Publié le 8 novembre 2019 Mis à jour le 8 novembre 2019

Organisateur : Université Paris 8 Vincennes - Saint-Denis, Institut Français de Géopolitique; GEODE
9 h - 19 h

Date(s)

le 29 novembre 2019

Lieu(x)

Centre de colloques

Salle 100

Agenda_Internet, données numériques, pouvoir et rivalités dans l’espace post-soviétique
Agenda_Internet, données numériques, pouvoir et rivalités dans l’espace post-soviétique - Internet, données numériques, pouvoir et rivalités dans l’espace post-soviétique
Depuis plus d’une décennie maintenant, Internet et les réseaux numériques jouent un rôle central dans la plupart des conflits contemporains. Qu’il s’agisse de leur stockage, de leur circulation, de leur production ou de leur manipulation (au sens propre comme au sens figuré), les données numériques sont désormais mobilisées dans la plupart des situations de rivalités ou de crise géopolitiques. Les stratégies de contrôle deviennent quant à elles de plus en plus nombreuses et diverses, au fur et à mesure que se poursuit la conversion en données numériques de pans entiers de l’activité humaine. Les piratages informatiques, destructions d’infrastructures, ou manipulations de l’information sont devenus des leviers auxquels ont recours un nombre grandissant d’acteurs désireux de confirmer ou d’inverser en leur faveur un rapport de force géopolitique.

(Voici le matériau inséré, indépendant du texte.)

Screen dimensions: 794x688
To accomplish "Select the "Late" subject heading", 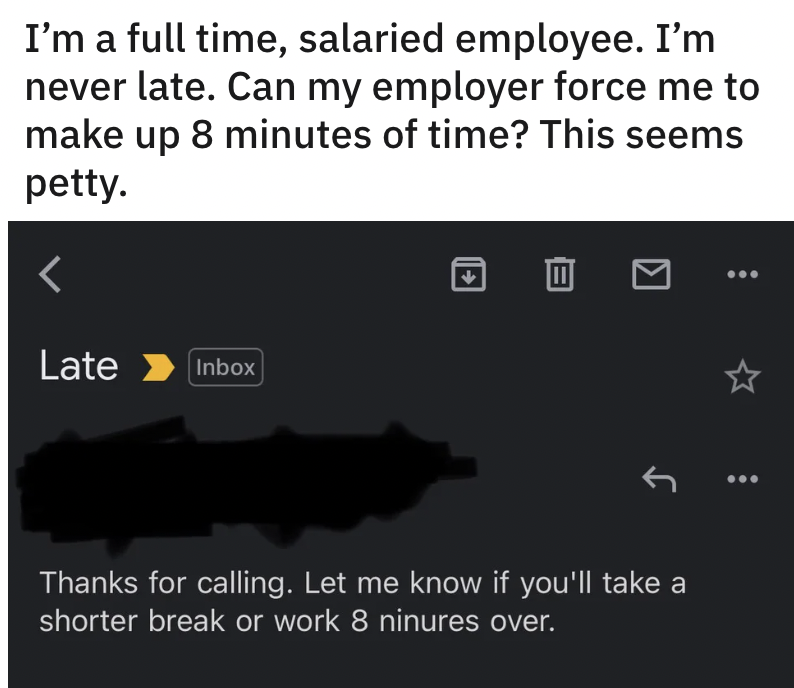I will [78, 366].
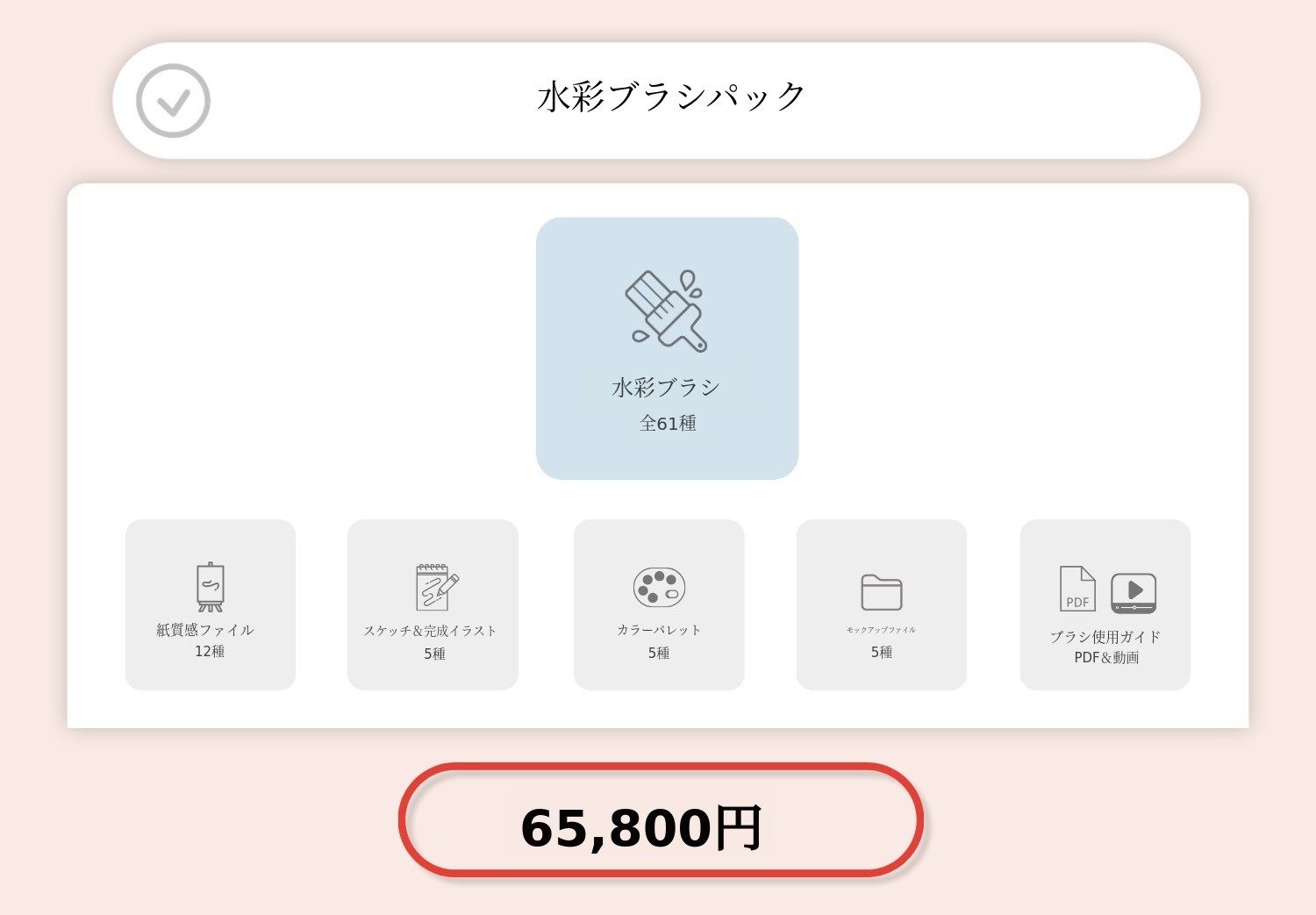Click the color palette icon
The image size is (1316, 915).
(x=659, y=587)
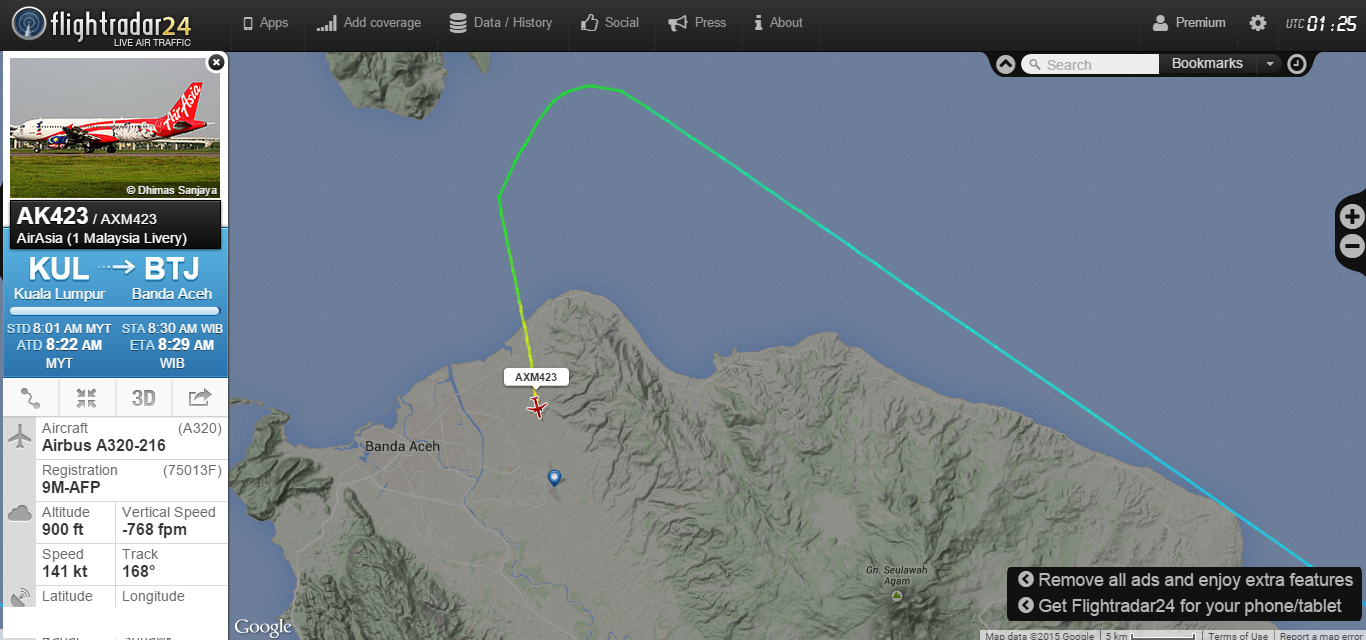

L’espace post-soviétique apparaît comme un terrain privilégié du déploiement de ces tactiques et stratégies de contrôle. La perturbation des systèmes de circulation, de traitement ou de stockage des données numériques est progressivement devenue un élément à part entière des conflits et rivalités qui traversent ce vaste espace post-impérial. La confrontation de plusieurs « communautés imaginées » (Anderson), fondées sur des représentations divergentes de la mémoire, de l’identité ou de la langue, constitue alors un puissant catalyseur de conflictualités numériques.

Or, la Russie exerce une certaine domination sur les réseaux numériques de cet « étranger proche ». Ses plateformes d’intermédiations sont largement utilisées par les populations russophones de l’ancienne URSS, tandis que la géographie des infrastructures – tout comme la topologie des protocoles de routage – demeurent fortement structurées autour des anciens centres du pouvoir soviétique.

Grâce à cette situation, le « cyberespace » s’avère être devenu pour la Russie un important levier d’affirmation de sa puissance, au sens qu’en donne Raymond Aron : la capacité de faire, de faire faire et de refuser de faire. L’objectif de cette journée d’étude sera donc de questionner la manière dont Internet et les données numériques sont effectivement devenues un outil et un objet de pouvoir dans le contexte des rivalités territoriales que connaît aujourd’hui l’espace post-soviétique, ainsi que dans celui de la stratégie d’influence russe dans son étranger proche et, plus largement, dans le monde entier.

En filigrane de cet objectif, et au-delà de l’utilité d’une telle discussion pour la connaissance aréale, cette journée d’étude permettra, par des exemples empiriques, d’alimenter les réflexions autour de deux questions méthodologiques cruciales.

D’abord, il s’agira de questionner les relations qu’entretiennent les notions d’espace géographique et de réseau en géopolitique. En effet, si les réseaux numériques sont devenus un lieu de rivalités géopolitiques, alors il est nécessaire de réfléchir à la manière dont il convient désormais d’inclure la « famille topologique «  (au sens qu’en donne Jacques Lévy, par opposition à la « famille topographique » de l’espace et du territoire) dans le dispositif d’une géographie pensée comme un ensemble de savoirs stratégiques permettant l’exercice du pouvoir (Yves Lacoste). Les communications pourront fournir des exemples empiriques de la manière dont connaissance topologique et connaissance topographique sont devenues également indispensables pour l’étude des rivalités géopolitiques.

Ensuite, les discussions empiriques de cette journée d’étude pourront également nourrir la réflexion très actuelle consistant à questionner l’emploi de notions telles que celle de « cyberespace », qui constituent bien plus une représentation (au sens où elle est le résultat d’un ensemble de pratiques) qu’un outil épistémologique. Cette journée sera ainsi l’occasion de confronter des expériences réelles à des cadres de pensées aujourd’hui en gestation, comme celui de « datasphère » (Grumbach, Desforges, Douzet).